Some of you reading already know that Halloween is my birthday, but for those of you who didn't, yes, I am a witch/demon spawn/pumpkin-headed weirdo. As a kid, there's really nothing better than a Halloween birthday. You get to dress up and beg for candy, but you also get presents. And I think for the first couple of years, I probably thought, on some level, that everyone was dressing up and trick-or-treating in honor of my birthday. Which was probably a nice ego trip.
One year old. I am a fisherman! |
All this is just to set up the fact that on my tenth (or so?) birthday, I got my father to take my brother and I to a haunted house. Now, this was probably the kind of thing that the Lexington, Illinois 4-H Club set up in a barn as a fundraiser for the annual middle school field trip, but my father says that it was actually pretty scary. I don't actually remember any of the details he told me about, like the strobe lights and what not. I just remember being so frightened that I FLIPPED THE FUCK OUT and they had to take my brother, my father, and I on a backstage tour to calm me down.

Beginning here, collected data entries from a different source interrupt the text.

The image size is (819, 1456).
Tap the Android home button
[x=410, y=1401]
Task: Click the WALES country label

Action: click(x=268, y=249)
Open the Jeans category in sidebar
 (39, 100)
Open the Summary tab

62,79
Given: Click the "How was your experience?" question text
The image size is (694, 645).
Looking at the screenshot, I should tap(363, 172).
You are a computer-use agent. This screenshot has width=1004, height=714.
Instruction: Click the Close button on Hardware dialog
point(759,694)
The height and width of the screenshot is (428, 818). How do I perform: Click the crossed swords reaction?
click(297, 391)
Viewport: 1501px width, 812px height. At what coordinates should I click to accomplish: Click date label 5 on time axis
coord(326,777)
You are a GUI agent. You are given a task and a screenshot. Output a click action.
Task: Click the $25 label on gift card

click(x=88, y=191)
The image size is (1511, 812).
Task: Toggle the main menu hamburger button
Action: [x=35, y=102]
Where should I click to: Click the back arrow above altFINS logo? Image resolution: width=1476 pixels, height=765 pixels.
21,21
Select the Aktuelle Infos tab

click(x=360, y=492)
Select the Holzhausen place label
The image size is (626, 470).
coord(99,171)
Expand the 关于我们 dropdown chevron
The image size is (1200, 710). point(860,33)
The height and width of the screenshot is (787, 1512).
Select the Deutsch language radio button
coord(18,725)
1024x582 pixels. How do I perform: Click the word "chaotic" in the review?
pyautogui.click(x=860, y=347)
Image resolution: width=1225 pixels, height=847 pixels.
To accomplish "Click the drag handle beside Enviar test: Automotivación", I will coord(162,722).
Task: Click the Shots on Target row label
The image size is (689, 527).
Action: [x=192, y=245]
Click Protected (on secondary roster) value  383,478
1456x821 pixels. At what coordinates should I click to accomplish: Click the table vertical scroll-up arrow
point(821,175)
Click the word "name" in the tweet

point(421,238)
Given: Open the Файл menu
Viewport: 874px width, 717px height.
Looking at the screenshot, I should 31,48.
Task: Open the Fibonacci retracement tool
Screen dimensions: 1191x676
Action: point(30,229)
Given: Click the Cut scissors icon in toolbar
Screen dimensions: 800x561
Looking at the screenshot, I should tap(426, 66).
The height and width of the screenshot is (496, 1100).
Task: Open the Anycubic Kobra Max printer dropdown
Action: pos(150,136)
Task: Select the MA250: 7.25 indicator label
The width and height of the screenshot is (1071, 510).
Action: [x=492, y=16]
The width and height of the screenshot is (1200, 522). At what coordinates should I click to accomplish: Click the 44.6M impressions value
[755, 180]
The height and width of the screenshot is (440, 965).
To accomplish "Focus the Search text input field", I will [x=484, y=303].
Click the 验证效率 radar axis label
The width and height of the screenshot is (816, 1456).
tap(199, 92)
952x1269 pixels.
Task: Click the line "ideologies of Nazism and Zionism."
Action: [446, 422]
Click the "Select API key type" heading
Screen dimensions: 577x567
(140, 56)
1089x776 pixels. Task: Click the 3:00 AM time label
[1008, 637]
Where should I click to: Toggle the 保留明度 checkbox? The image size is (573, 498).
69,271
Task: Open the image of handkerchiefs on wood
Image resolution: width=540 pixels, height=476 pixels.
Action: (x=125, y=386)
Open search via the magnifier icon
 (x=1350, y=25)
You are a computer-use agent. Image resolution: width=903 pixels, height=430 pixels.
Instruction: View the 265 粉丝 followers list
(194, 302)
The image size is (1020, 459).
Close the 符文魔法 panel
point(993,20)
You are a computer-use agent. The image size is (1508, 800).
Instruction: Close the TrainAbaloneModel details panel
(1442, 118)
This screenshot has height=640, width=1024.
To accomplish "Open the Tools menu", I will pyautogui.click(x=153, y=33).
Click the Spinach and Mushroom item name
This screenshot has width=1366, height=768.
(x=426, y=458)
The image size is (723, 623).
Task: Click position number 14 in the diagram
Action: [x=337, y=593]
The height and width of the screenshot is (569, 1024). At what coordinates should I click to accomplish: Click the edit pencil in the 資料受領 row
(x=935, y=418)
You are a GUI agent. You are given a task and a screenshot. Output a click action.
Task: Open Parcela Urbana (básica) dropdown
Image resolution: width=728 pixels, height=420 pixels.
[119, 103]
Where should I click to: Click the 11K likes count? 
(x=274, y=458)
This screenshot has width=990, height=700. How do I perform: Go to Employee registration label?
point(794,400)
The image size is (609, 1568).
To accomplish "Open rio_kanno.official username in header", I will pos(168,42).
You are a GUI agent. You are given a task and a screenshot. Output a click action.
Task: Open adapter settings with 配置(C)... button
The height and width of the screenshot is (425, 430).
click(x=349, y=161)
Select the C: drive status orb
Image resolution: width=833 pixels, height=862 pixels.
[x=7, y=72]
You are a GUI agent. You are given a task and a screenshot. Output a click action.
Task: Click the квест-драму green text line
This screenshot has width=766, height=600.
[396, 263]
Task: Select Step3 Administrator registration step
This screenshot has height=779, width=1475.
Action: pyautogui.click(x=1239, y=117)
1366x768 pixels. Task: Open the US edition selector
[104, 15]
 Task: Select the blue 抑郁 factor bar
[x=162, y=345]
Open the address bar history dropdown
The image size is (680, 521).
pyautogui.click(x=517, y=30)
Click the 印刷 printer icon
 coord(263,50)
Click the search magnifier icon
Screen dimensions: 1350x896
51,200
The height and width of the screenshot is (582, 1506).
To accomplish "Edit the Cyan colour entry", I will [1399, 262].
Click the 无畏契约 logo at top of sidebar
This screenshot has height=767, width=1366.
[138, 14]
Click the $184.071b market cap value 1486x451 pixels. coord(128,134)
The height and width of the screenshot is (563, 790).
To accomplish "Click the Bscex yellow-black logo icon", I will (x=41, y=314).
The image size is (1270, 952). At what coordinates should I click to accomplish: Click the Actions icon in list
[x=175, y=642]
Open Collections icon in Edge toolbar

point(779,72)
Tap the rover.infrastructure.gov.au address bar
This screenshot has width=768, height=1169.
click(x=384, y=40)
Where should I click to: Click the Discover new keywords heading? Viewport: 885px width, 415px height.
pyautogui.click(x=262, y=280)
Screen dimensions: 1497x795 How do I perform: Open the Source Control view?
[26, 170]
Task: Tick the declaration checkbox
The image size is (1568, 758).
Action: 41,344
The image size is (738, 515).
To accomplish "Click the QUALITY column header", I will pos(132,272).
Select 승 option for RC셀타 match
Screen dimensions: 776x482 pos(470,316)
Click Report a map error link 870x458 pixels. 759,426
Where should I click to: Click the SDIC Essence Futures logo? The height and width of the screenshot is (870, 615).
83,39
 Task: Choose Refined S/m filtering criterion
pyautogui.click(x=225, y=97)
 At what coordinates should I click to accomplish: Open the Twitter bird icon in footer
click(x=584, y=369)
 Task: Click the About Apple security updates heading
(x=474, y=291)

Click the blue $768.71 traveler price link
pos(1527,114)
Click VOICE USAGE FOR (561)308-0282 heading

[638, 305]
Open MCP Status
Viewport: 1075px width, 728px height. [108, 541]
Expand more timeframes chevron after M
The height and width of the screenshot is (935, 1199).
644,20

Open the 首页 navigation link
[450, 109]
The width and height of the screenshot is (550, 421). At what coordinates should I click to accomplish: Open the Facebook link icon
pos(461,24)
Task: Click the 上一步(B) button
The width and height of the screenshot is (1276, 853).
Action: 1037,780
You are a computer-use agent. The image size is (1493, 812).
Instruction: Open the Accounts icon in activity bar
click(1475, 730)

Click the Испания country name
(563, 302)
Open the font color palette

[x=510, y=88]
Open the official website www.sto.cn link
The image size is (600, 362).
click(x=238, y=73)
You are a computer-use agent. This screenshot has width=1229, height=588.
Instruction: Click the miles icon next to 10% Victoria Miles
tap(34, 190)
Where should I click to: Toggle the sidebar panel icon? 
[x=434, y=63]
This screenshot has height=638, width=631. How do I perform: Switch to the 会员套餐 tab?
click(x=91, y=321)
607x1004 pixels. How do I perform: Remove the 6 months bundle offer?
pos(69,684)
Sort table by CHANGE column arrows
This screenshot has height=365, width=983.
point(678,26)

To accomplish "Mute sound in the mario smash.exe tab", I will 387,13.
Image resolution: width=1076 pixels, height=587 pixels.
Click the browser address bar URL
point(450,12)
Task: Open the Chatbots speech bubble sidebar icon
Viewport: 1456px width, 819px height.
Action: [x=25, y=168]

I have a vague recollection of alarmed grown-ups taking off their masks and being like, "It's okay, it is pretend." And bending the plastic knives to show how fake they were. They were like, "Chill out, little girl, no one here is going to hurt you." Memory is a tricky thing, but I'm pretty sure I just kept bawling. Sometimes when someone wants to make a kid stop crying, that just makes it worse. (Someone trying, really hard, to convince you that they're not evil can seem like it's all part of their plan to chainsaw-massacre you. Especially when you are ten.) But eventually they got us outside, and I waited about 15 years before I set foot in another haunted house. And I made sure to be pretty drunk.